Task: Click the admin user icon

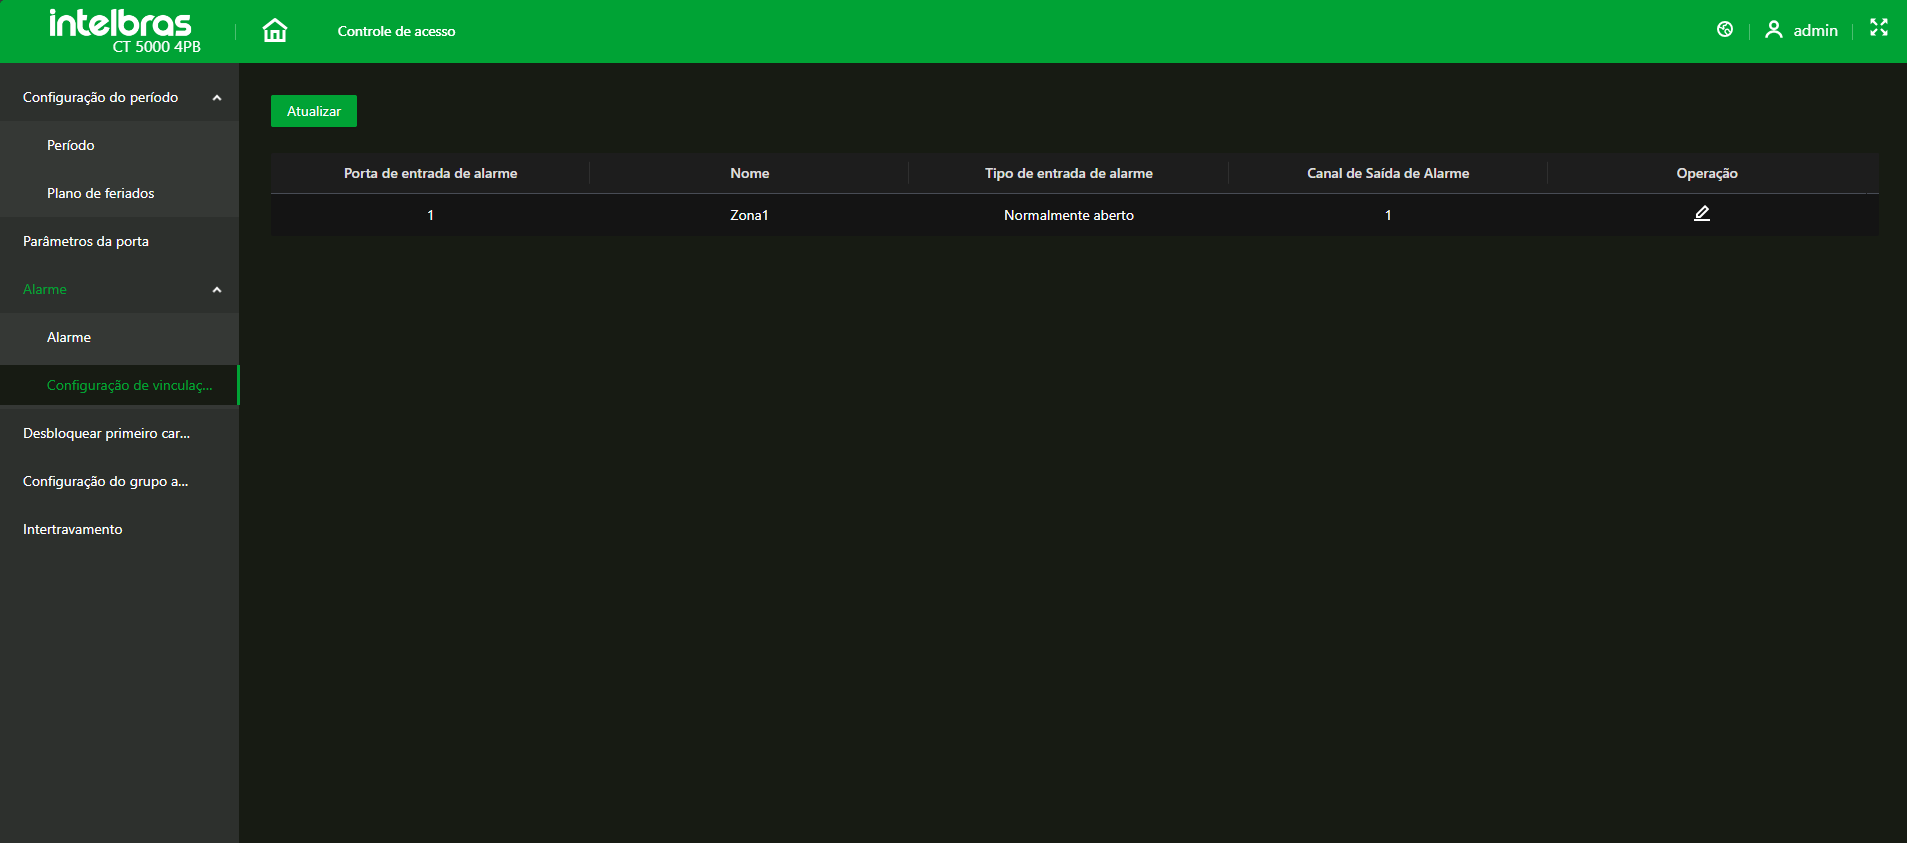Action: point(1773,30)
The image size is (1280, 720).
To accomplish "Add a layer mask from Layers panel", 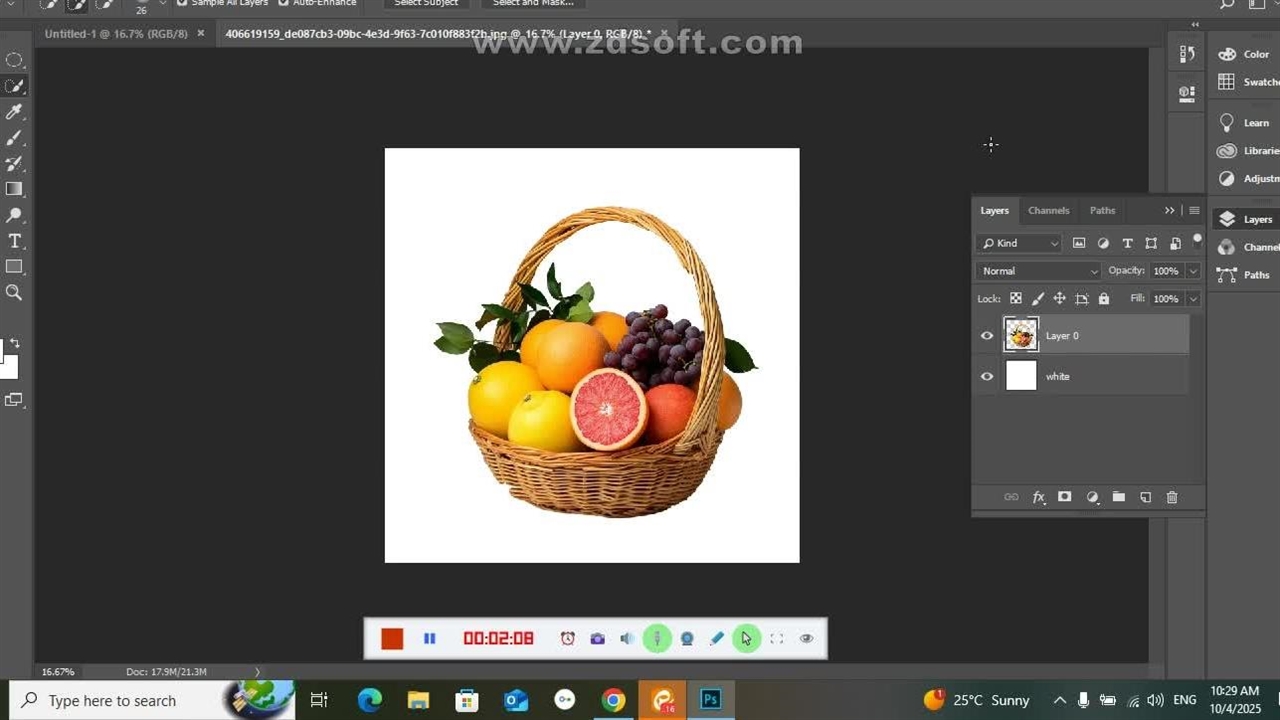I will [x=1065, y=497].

###

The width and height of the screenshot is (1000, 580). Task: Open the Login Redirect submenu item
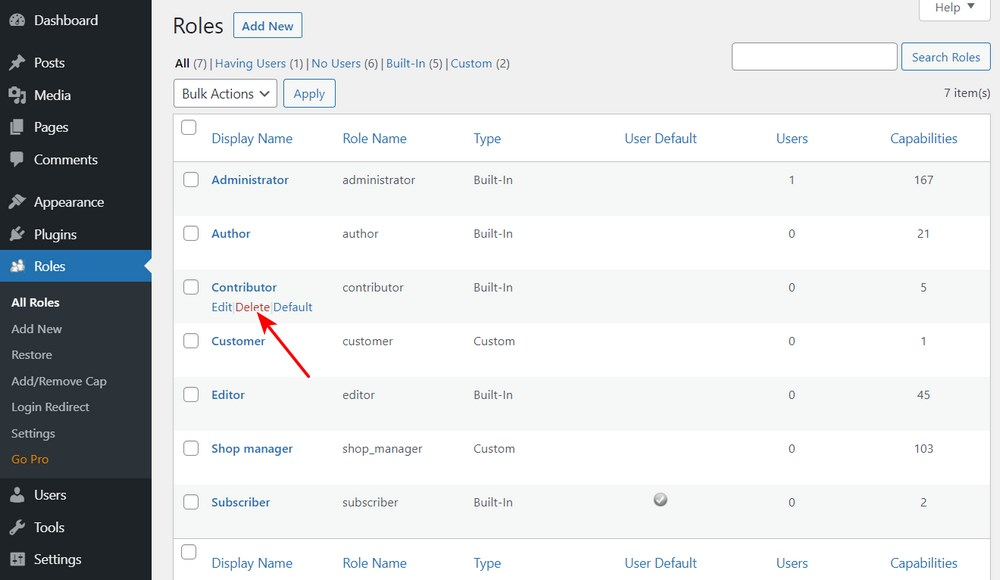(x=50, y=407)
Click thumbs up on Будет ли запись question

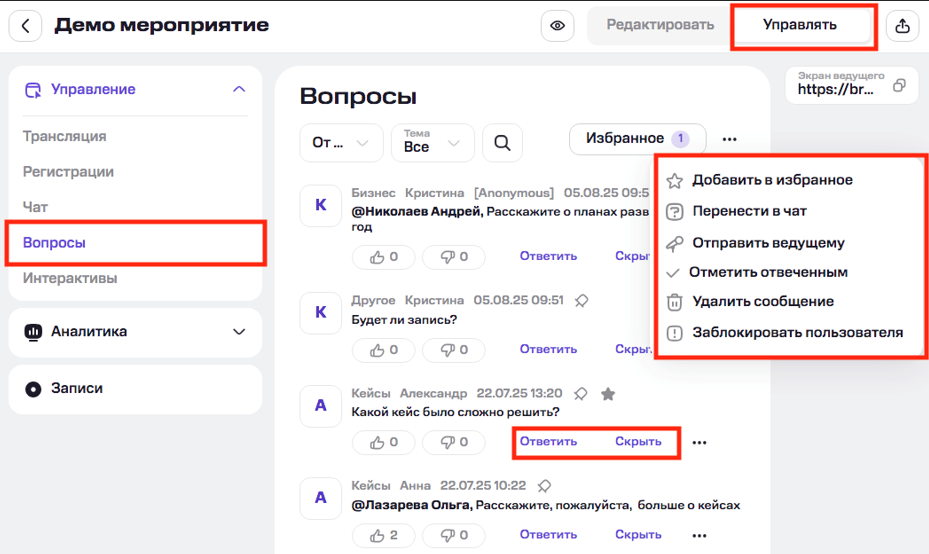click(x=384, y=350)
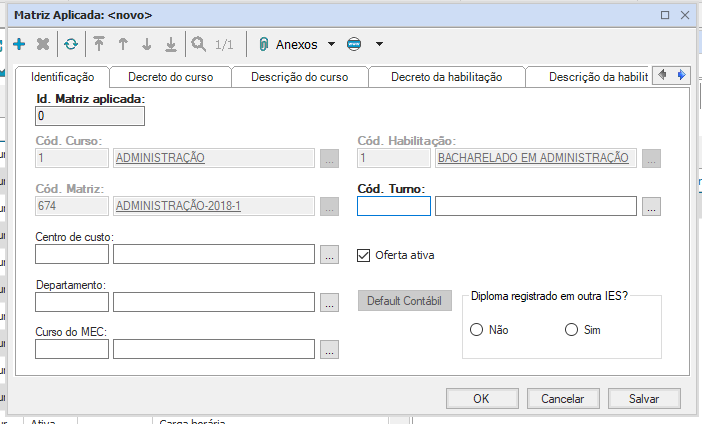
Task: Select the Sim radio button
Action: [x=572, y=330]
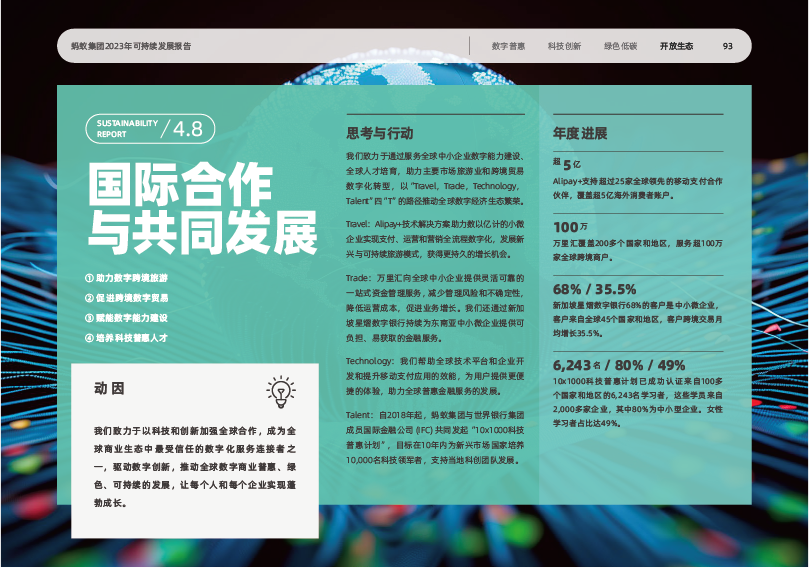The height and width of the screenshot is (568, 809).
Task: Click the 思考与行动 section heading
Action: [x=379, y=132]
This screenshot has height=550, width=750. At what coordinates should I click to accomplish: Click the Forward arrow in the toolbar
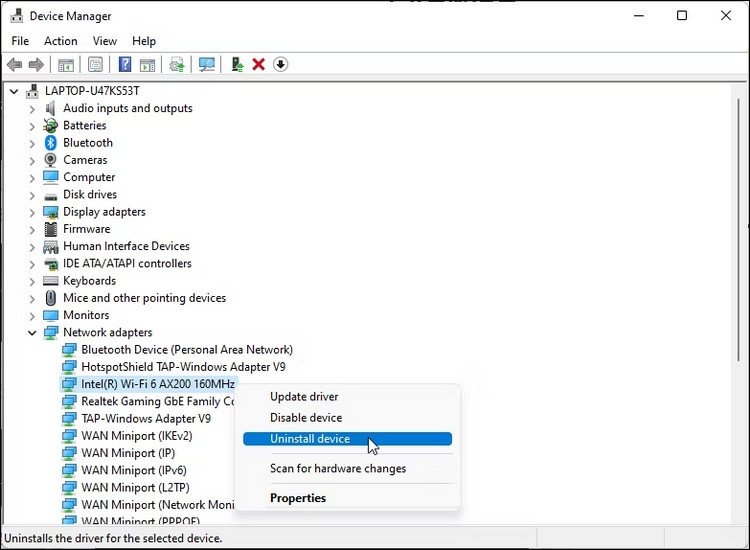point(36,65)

###

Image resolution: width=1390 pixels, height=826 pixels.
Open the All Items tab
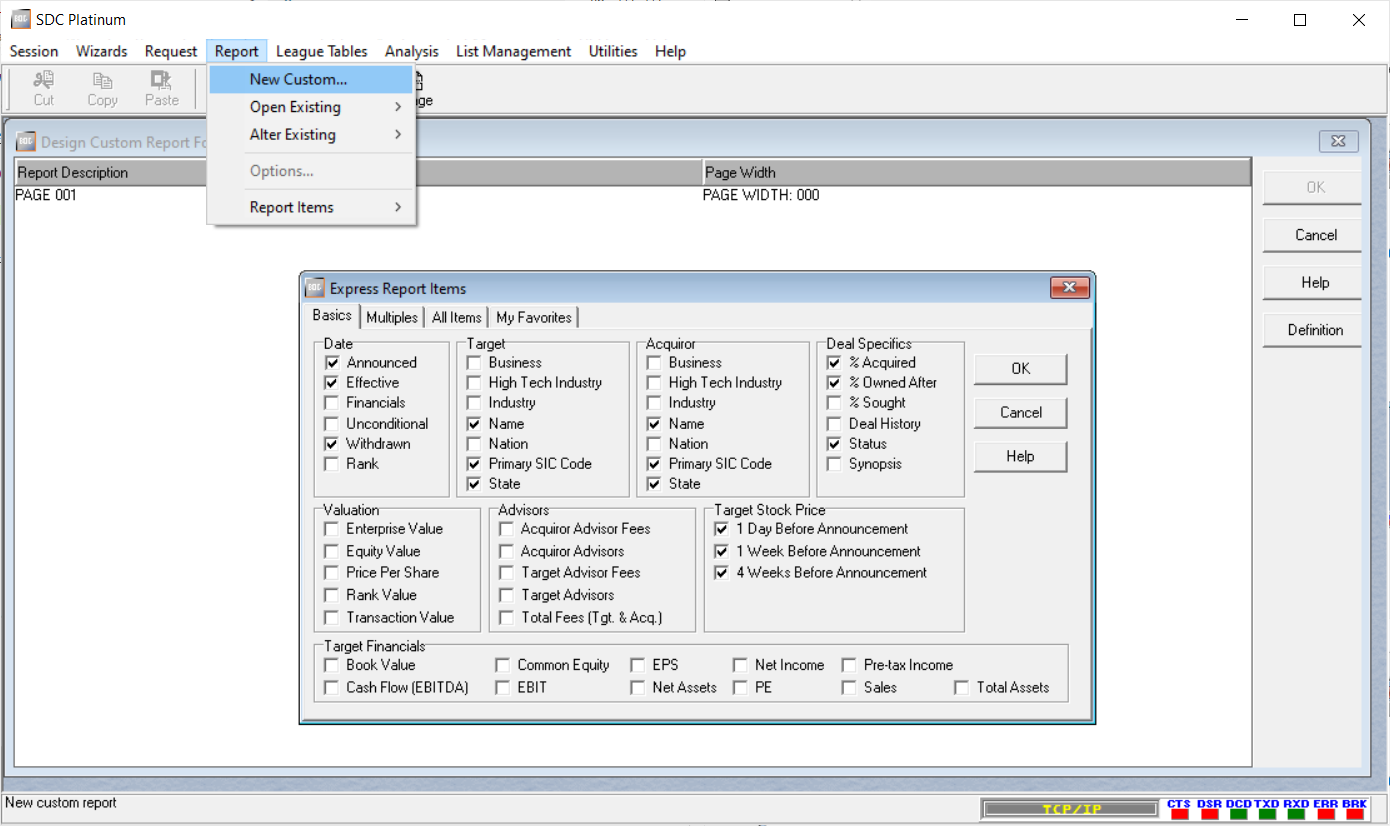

###

--- Aim of the task ---
Take the listing above and repeat exactly the lines from the one containing "Image resolution: width=1390" through the one containing "Open the All Items tab", both included.

--- Solution to the exercise ---
Image resolution: width=1390 pixels, height=826 pixels.
Open the All Items tab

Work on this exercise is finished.